- _What this task involves_:
Only the lines from the one with "The image size is (1307, 924)." to the end of the data, both ends included, should be output, exactly as they stand and without pictures.
● ● ●
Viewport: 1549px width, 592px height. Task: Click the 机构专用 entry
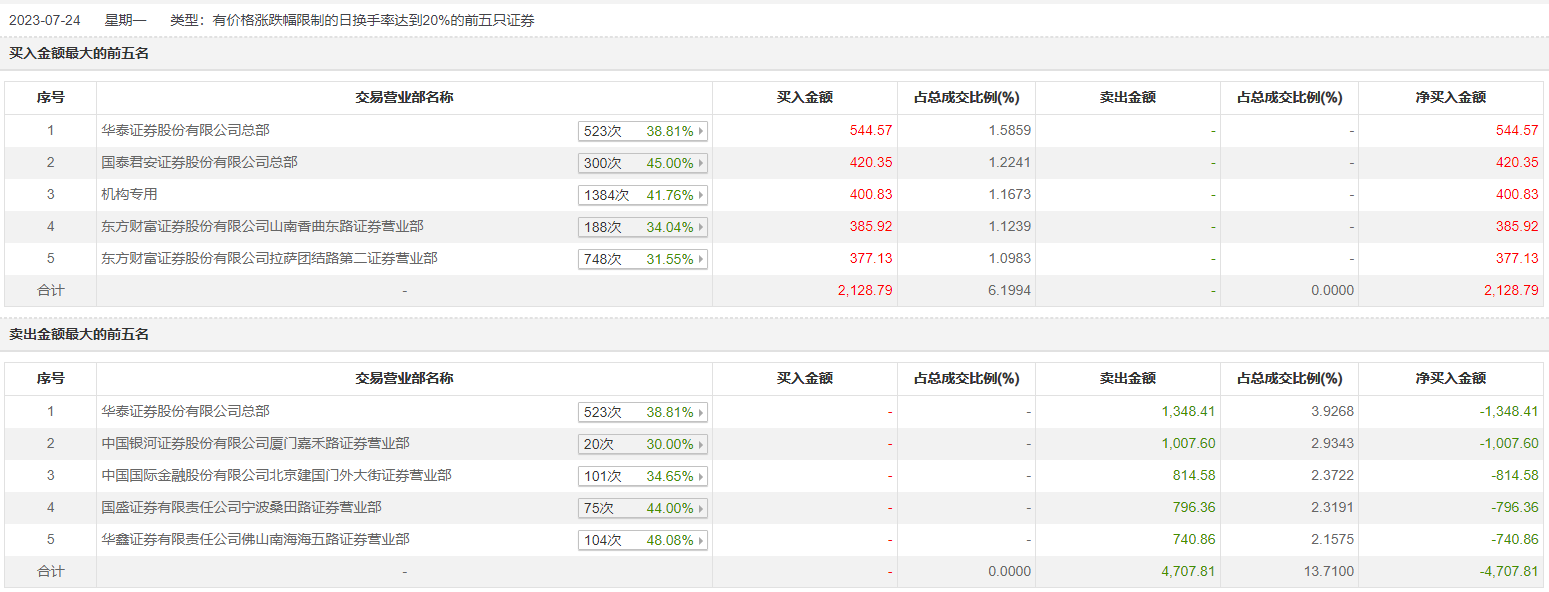click(129, 194)
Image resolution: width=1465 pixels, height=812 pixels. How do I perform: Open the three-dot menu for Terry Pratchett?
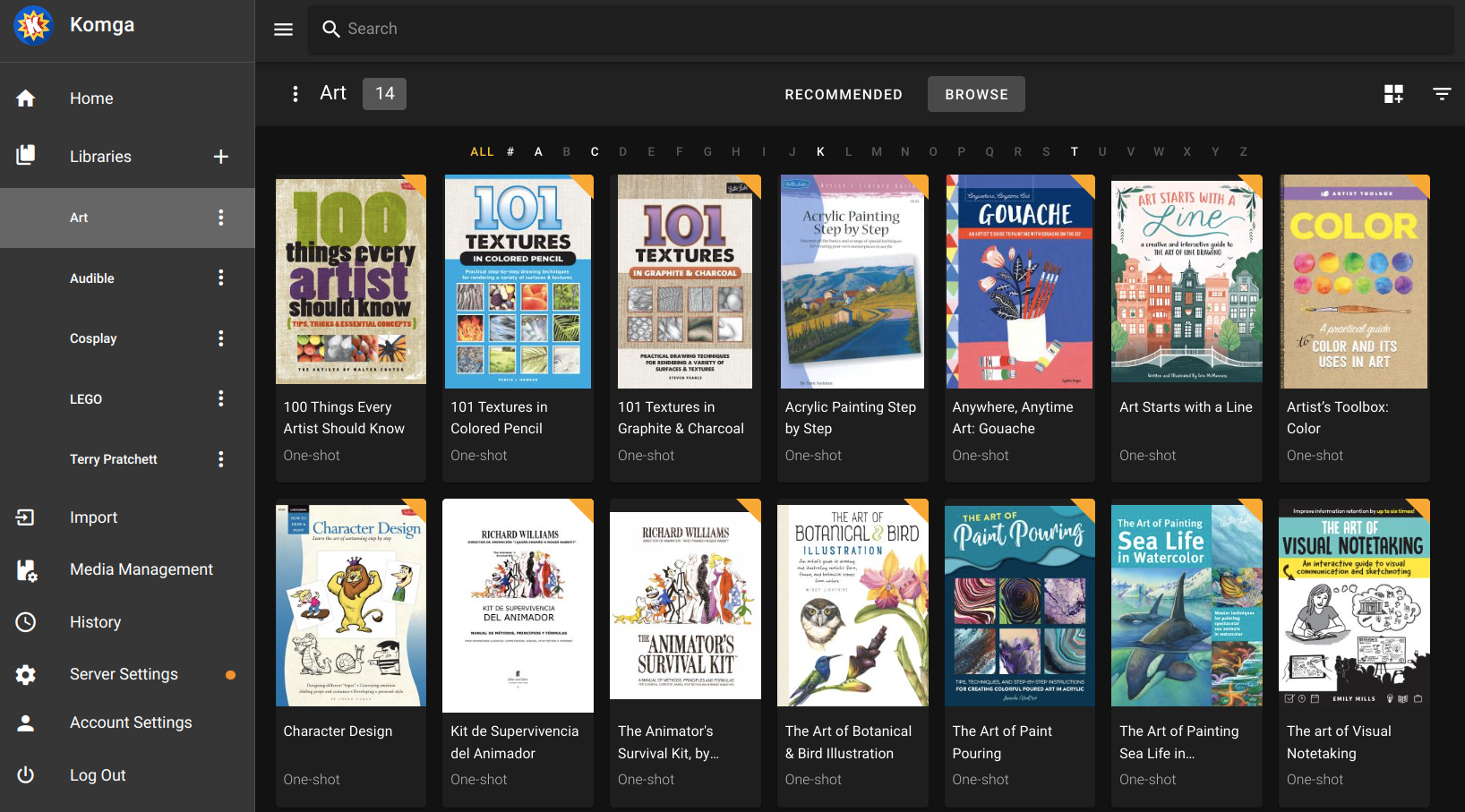click(220, 459)
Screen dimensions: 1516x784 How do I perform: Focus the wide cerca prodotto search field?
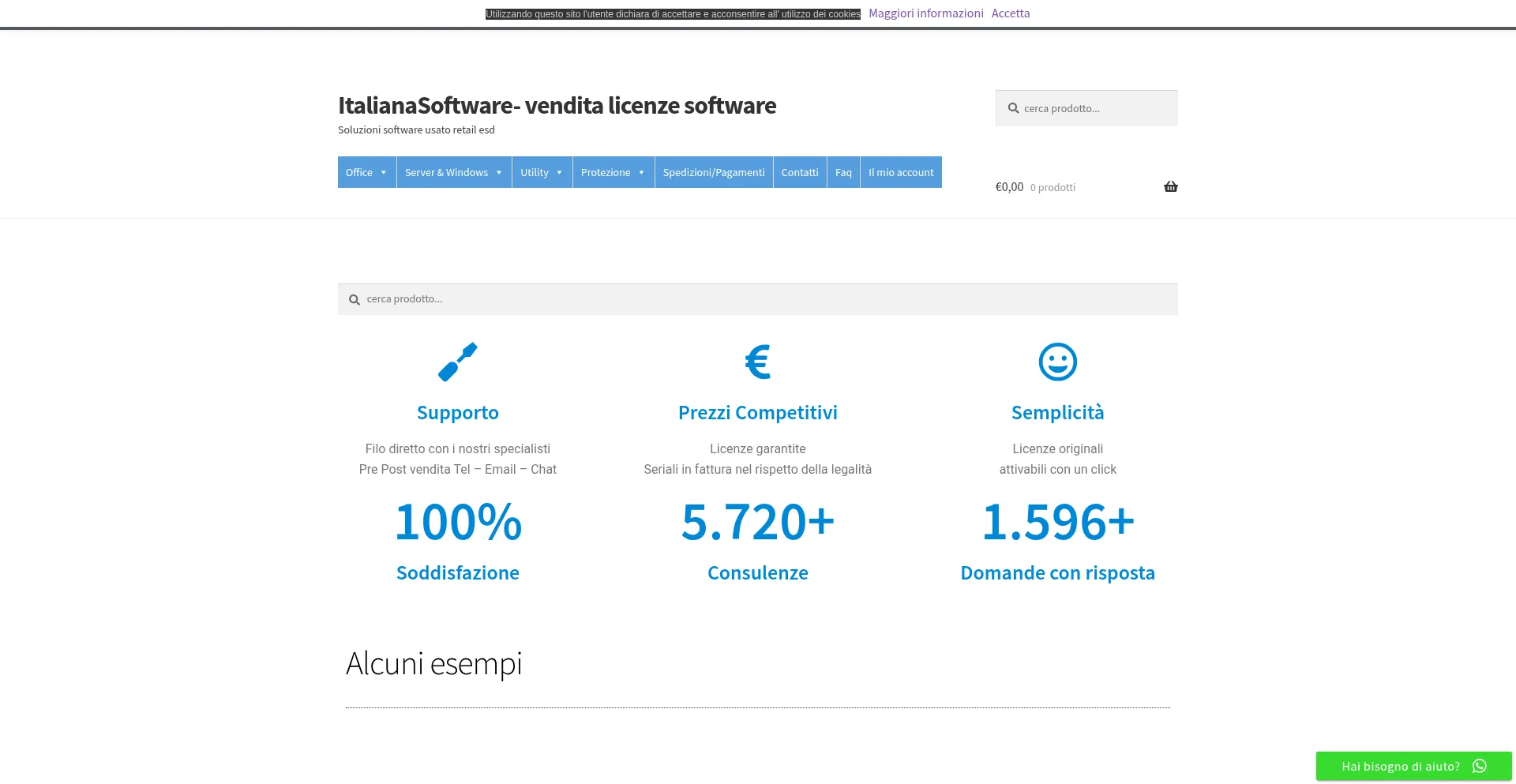point(766,299)
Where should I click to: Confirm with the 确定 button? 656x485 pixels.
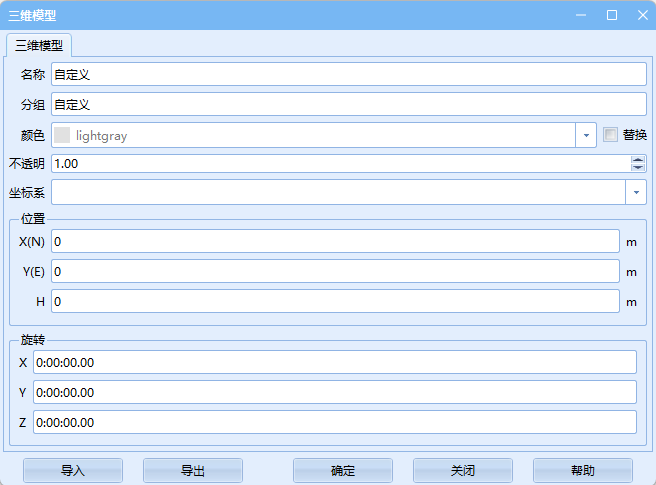click(x=342, y=470)
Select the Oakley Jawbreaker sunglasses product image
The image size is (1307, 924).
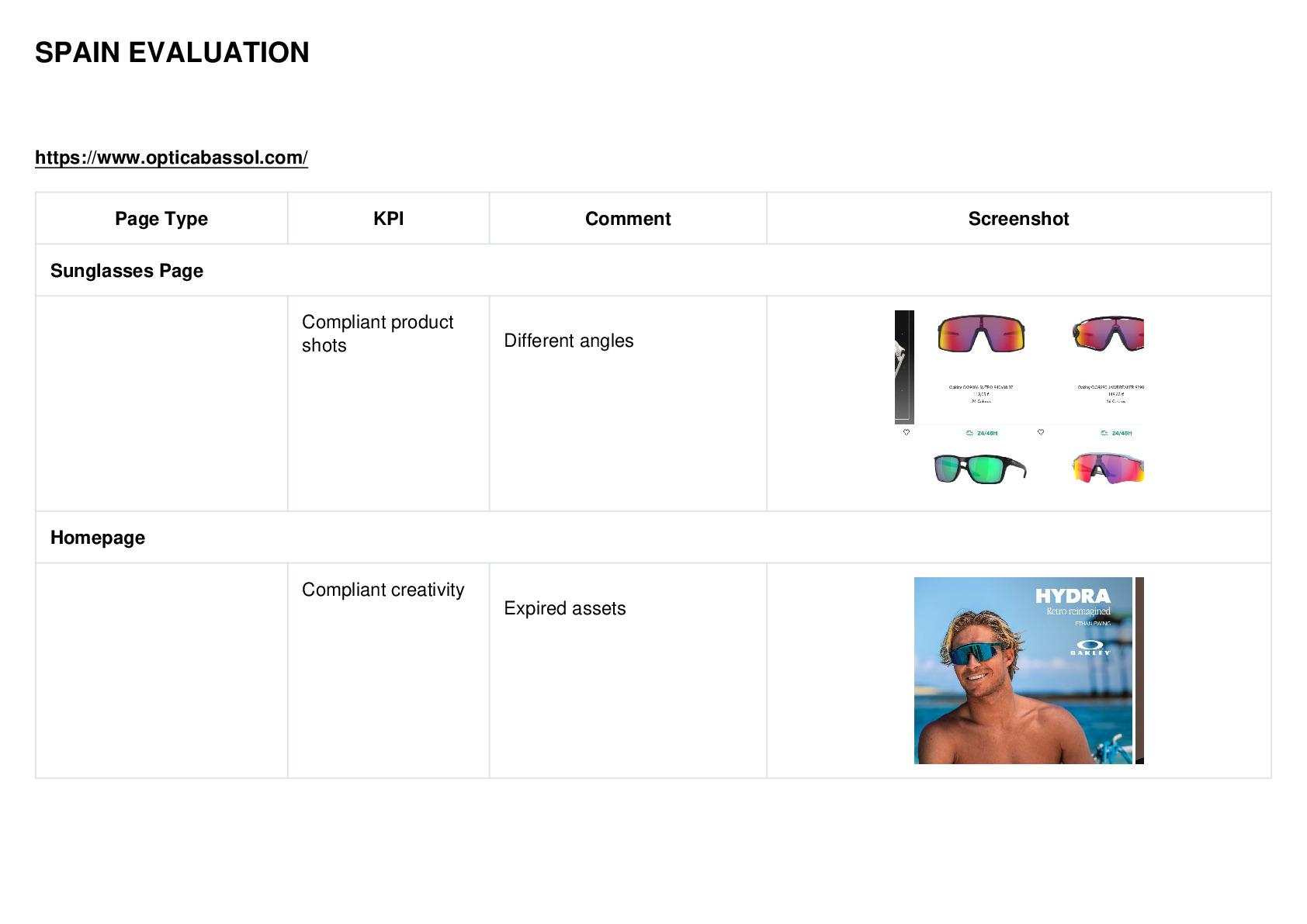click(x=1108, y=334)
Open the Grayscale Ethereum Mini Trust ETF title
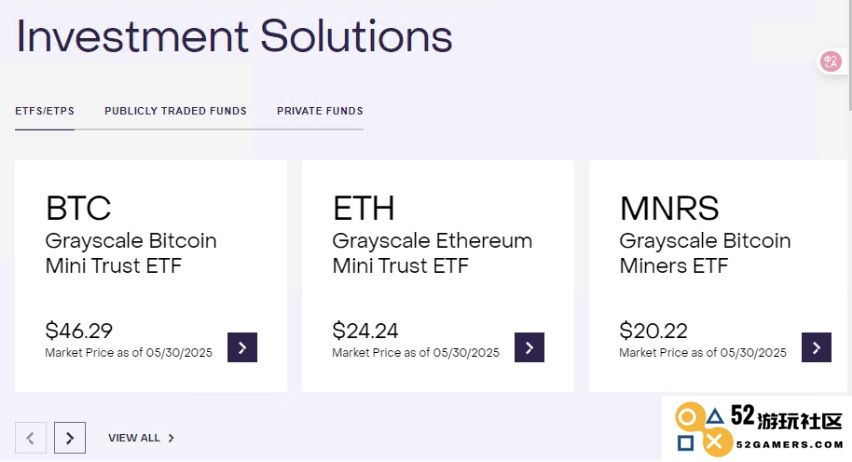Image resolution: width=852 pixels, height=462 pixels. click(x=432, y=253)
● ● ●
- _Result for this task_:
The image size is (1307, 924).
click(x=1108, y=334)
Open the Grayscale Ethereum Mini Trust ETF title
Image resolution: width=852 pixels, height=462 pixels. click(x=432, y=253)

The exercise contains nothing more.